Data to process
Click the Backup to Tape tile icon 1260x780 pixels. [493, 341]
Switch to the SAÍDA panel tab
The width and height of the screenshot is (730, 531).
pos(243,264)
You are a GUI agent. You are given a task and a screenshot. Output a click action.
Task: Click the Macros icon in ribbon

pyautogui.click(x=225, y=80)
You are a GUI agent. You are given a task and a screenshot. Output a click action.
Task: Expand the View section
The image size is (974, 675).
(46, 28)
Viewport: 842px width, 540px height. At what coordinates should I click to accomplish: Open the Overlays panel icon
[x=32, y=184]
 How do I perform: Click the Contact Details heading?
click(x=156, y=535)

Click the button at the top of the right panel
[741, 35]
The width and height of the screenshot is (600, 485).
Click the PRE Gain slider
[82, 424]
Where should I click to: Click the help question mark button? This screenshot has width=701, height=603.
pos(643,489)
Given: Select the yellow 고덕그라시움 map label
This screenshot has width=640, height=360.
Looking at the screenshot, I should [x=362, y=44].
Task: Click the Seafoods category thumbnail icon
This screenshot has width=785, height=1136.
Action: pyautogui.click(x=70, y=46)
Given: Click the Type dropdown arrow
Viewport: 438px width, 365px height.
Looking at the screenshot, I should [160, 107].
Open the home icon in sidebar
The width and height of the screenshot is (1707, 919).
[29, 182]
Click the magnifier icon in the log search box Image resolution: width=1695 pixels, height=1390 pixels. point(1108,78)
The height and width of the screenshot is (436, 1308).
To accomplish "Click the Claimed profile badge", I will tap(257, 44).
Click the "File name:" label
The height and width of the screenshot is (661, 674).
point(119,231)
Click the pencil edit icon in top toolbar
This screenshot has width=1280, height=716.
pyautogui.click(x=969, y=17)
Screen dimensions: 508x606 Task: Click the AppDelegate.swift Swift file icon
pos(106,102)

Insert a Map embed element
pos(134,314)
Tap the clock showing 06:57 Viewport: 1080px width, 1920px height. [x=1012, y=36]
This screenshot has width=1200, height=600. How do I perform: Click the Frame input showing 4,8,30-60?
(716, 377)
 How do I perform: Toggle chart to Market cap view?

What you will do
Proceeding from the line containing "Viewport: 842px width, 540px" through the line containing "Open the home icon in sidebar", transcribe the lines above exactly, both end lines included.

Task solution
Viewport: 842px width, 540px height. At what coordinates should I click to accomplish: Open the Overlays panel icon
[x=32, y=184]
 How do I perform: Click the Contact Details heading?
click(x=156, y=535)

Click the button at the top of the right panel
[741, 35]
The width and height of the screenshot is (600, 485).
Click the PRE Gain slider
[82, 424]
Where should I click to: Click the help question mark button? This screenshot has width=701, height=603.
pos(643,489)
Given: Select the yellow 고덕그라시움 map label
This screenshot has width=640, height=360.
Looking at the screenshot, I should [x=362, y=44].
Task: Click the Seafoods category thumbnail icon
This screenshot has width=785, height=1136.
Action: pyautogui.click(x=70, y=46)
Given: Click the Type dropdown arrow
Viewport: 438px width, 365px height.
Looking at the screenshot, I should [160, 107].
Open the home icon in sidebar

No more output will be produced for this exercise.